_MATERIAL TO PROCESS_
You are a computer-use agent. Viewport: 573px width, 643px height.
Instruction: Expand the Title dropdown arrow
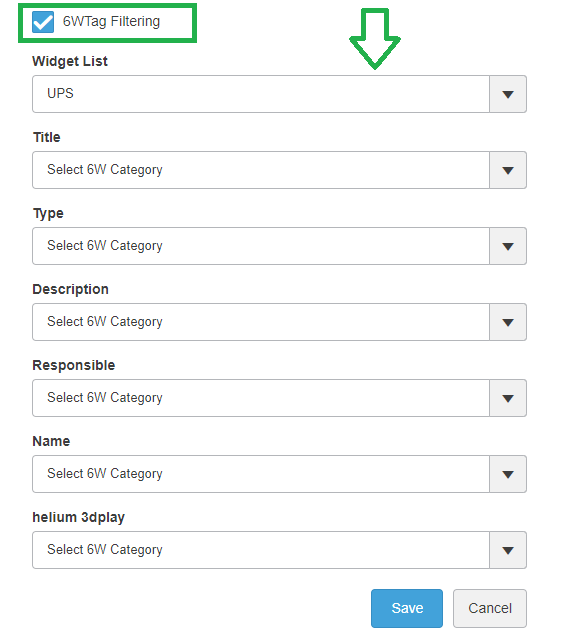pyautogui.click(x=508, y=170)
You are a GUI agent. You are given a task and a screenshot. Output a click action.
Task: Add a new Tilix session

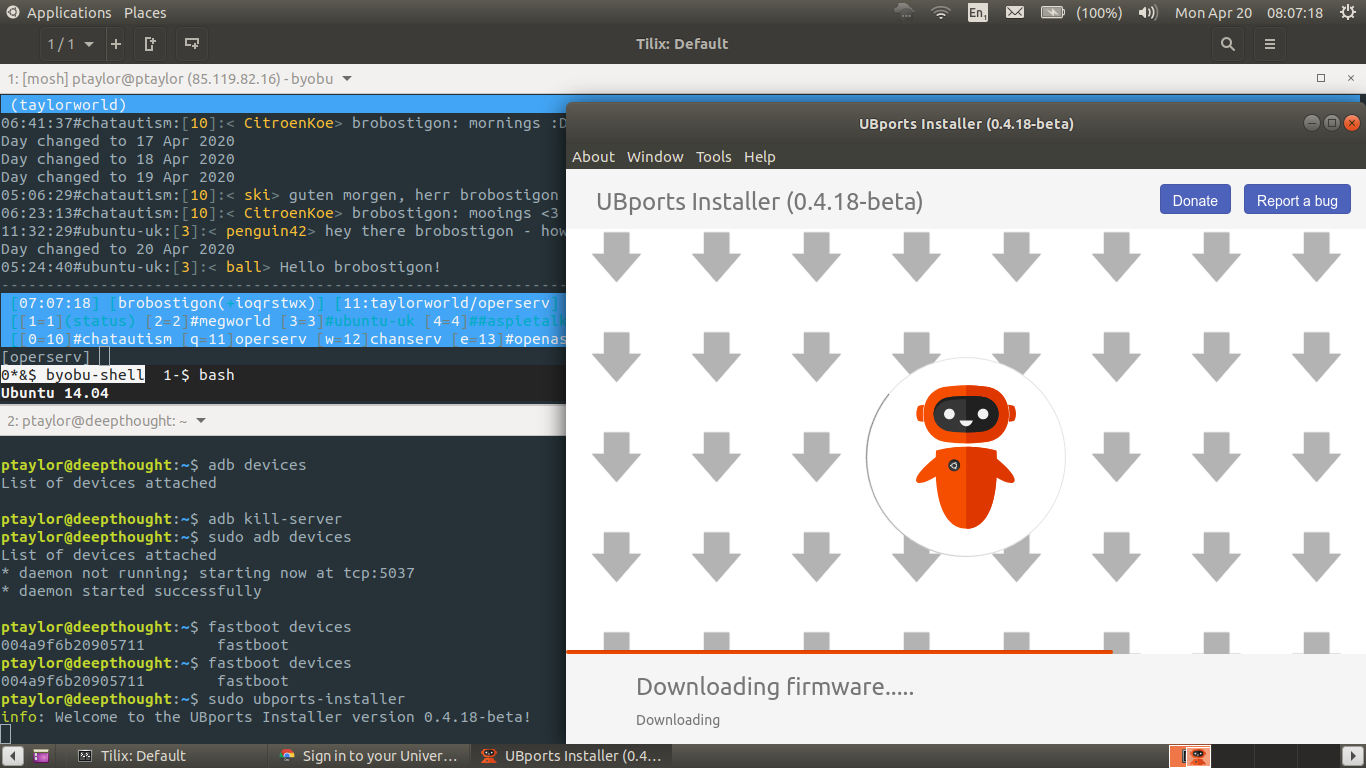point(116,44)
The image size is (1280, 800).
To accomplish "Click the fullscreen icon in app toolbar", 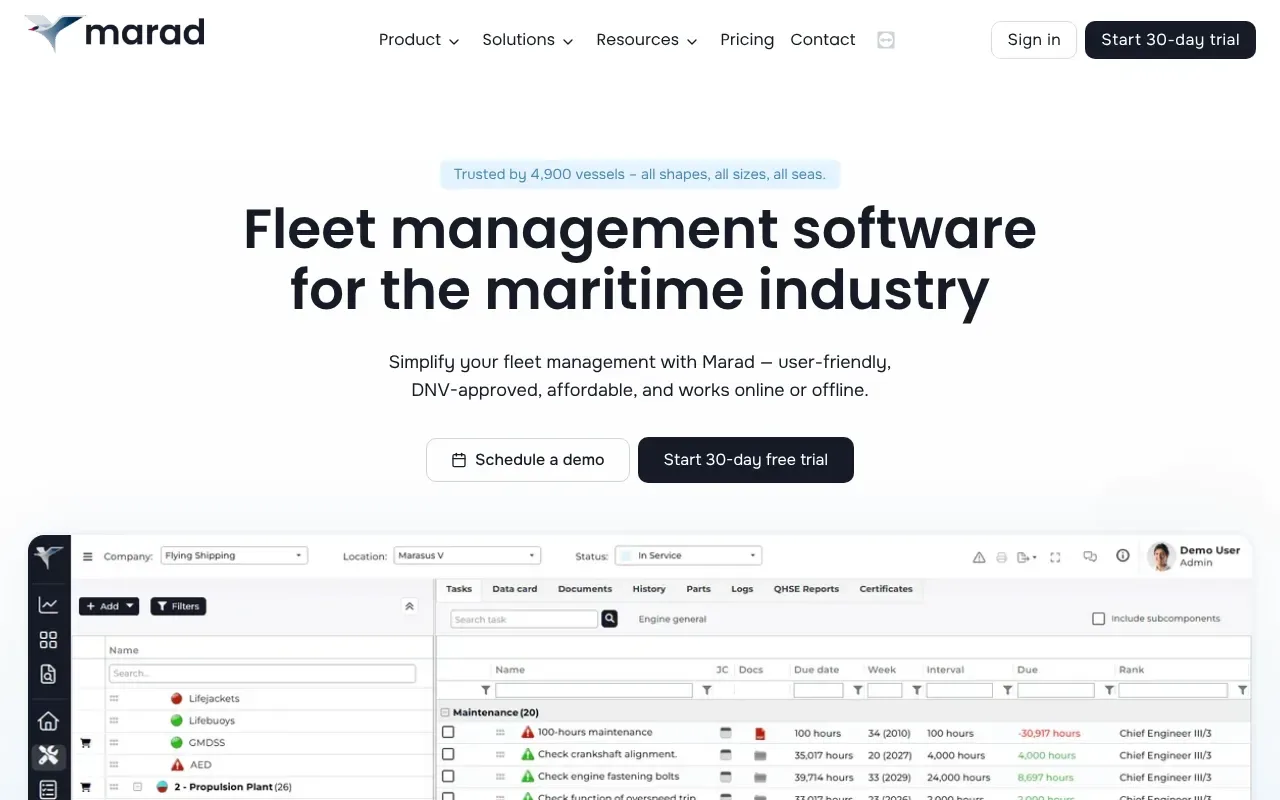I will [x=1055, y=557].
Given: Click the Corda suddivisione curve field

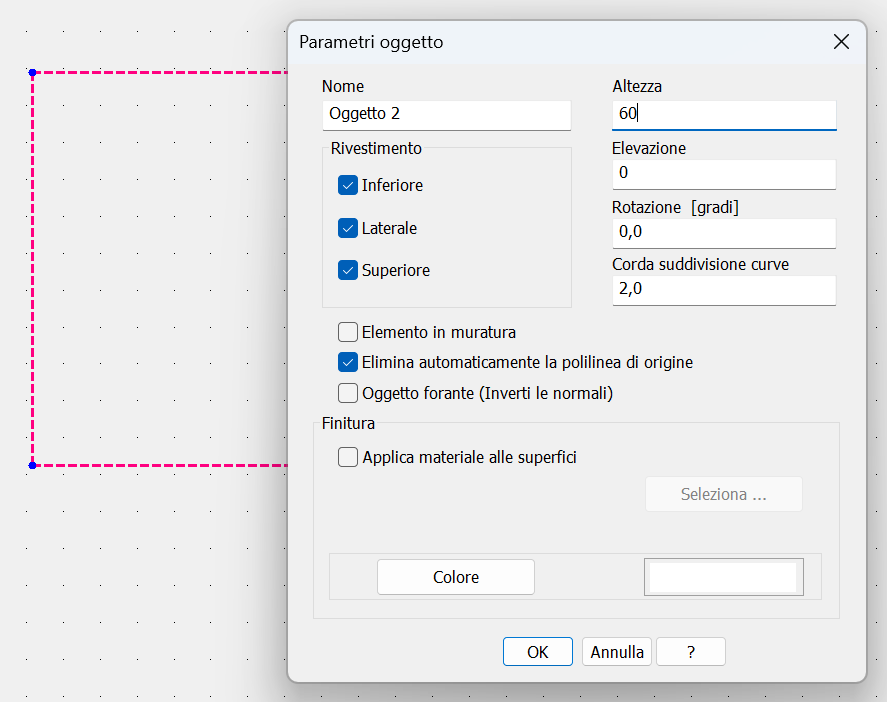Looking at the screenshot, I should coord(724,290).
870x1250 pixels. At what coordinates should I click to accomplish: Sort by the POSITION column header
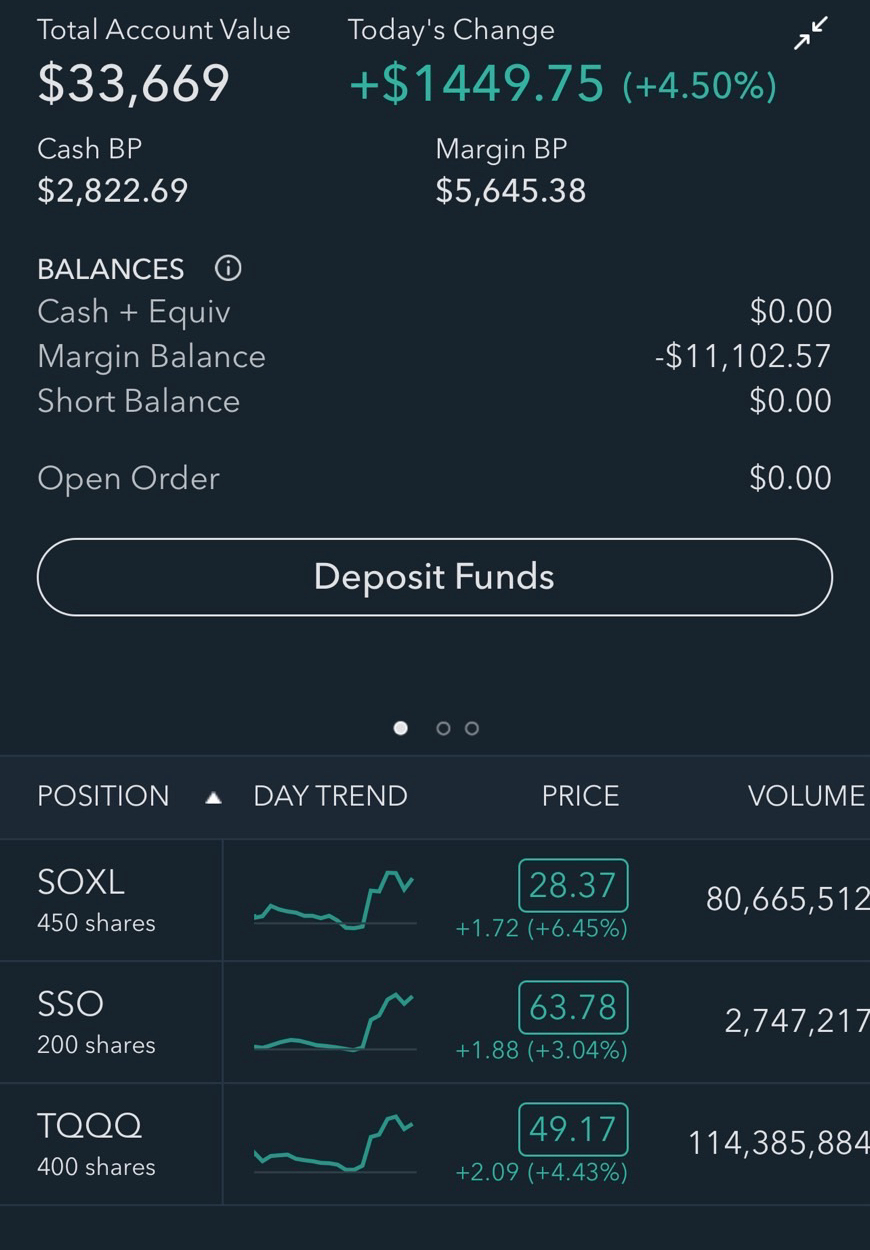point(103,796)
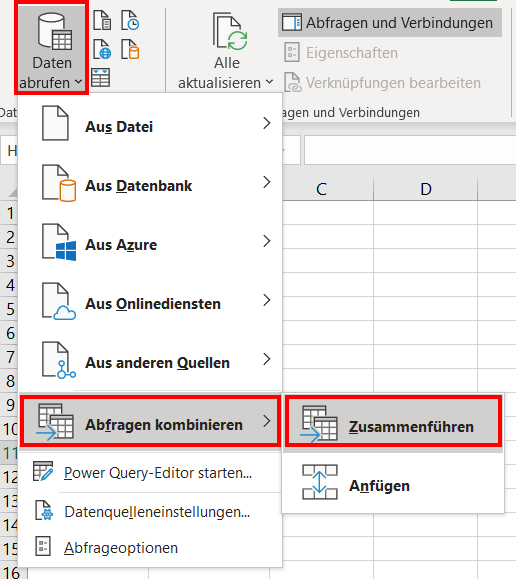
Task: Select the Aus Onlinediensten cloud icon
Action: pyautogui.click(x=59, y=301)

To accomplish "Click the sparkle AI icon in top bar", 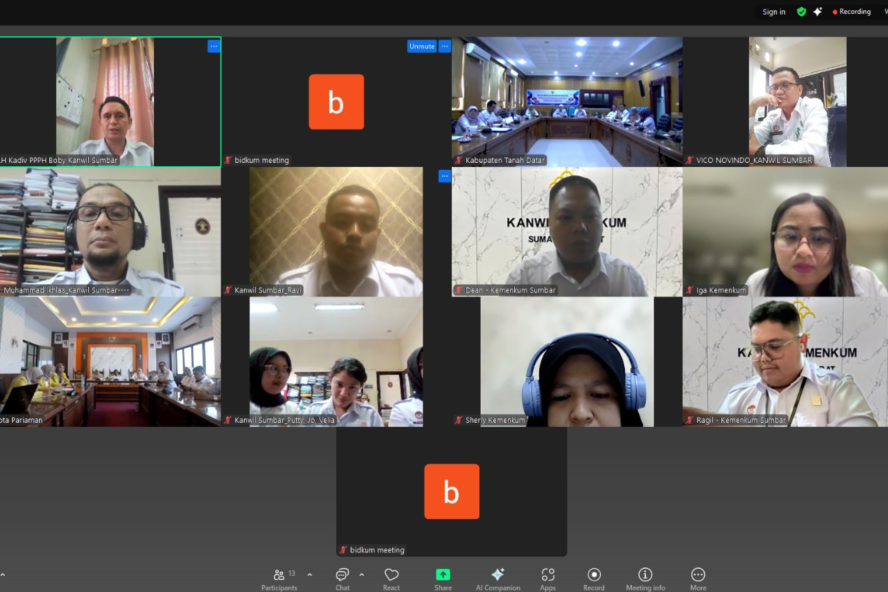I will pyautogui.click(x=817, y=12).
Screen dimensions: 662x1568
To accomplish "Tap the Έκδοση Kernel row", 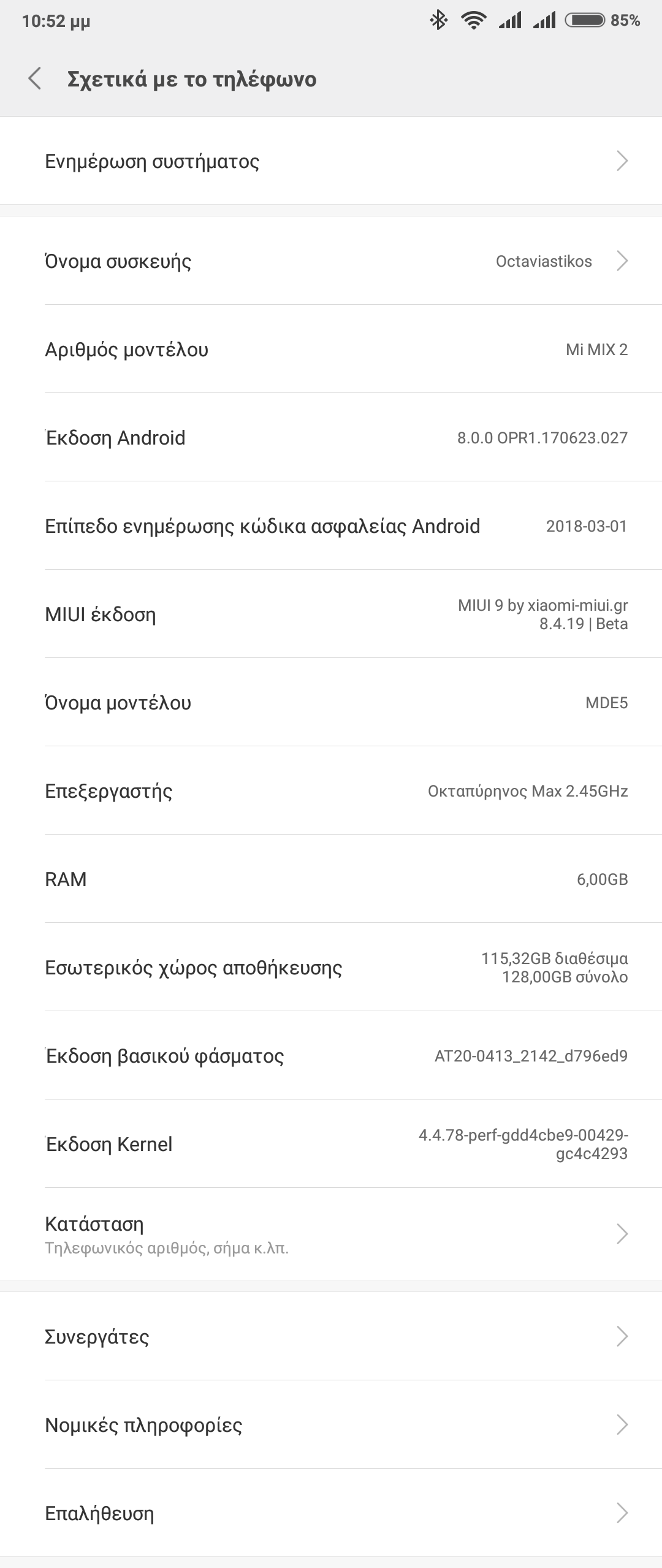I will [331, 1144].
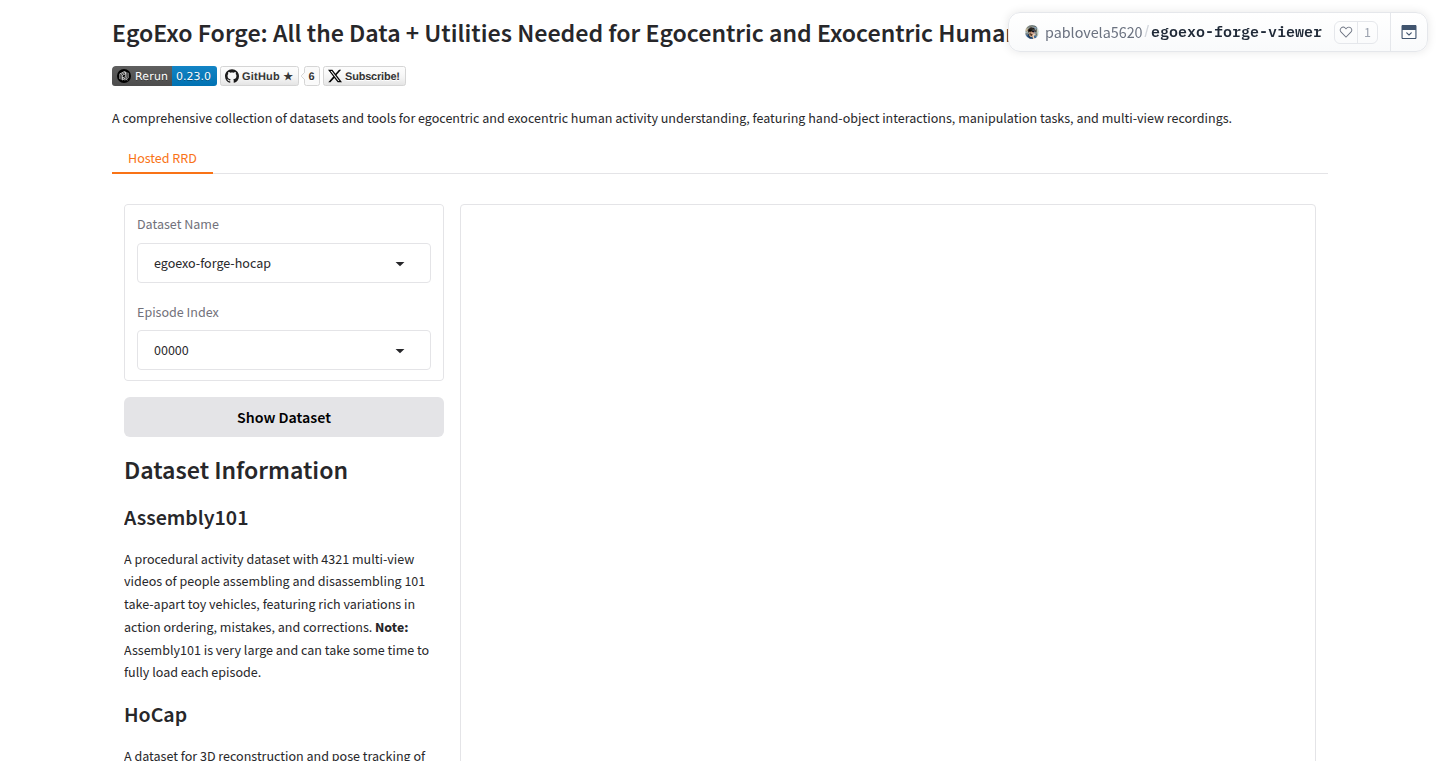
Task: Open the egoexo-forge-viewer space link
Action: [1236, 32]
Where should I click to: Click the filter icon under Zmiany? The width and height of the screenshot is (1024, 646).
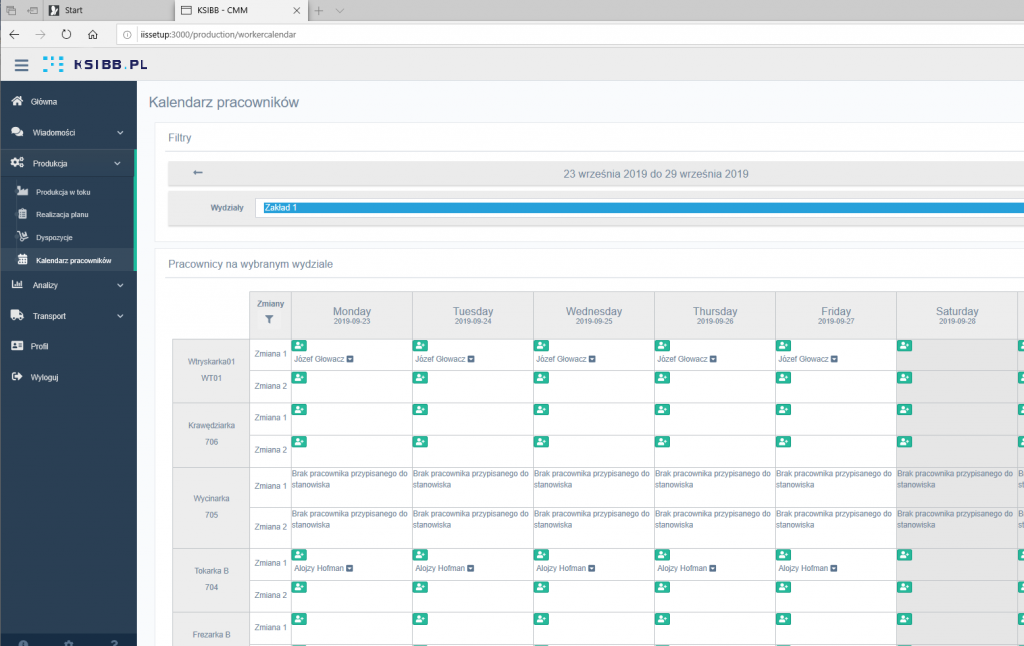pos(269,320)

_INSTRUCTIONS TO FOLLOW_
Take every line of the material that contains the word "agent", and copy it.

_FINISHED EXERCISE_
You are a computer-use agent. Viewport: 573px width, 643px height.
You are a GUI agent. You are given a task and a screenshot. Output a click action.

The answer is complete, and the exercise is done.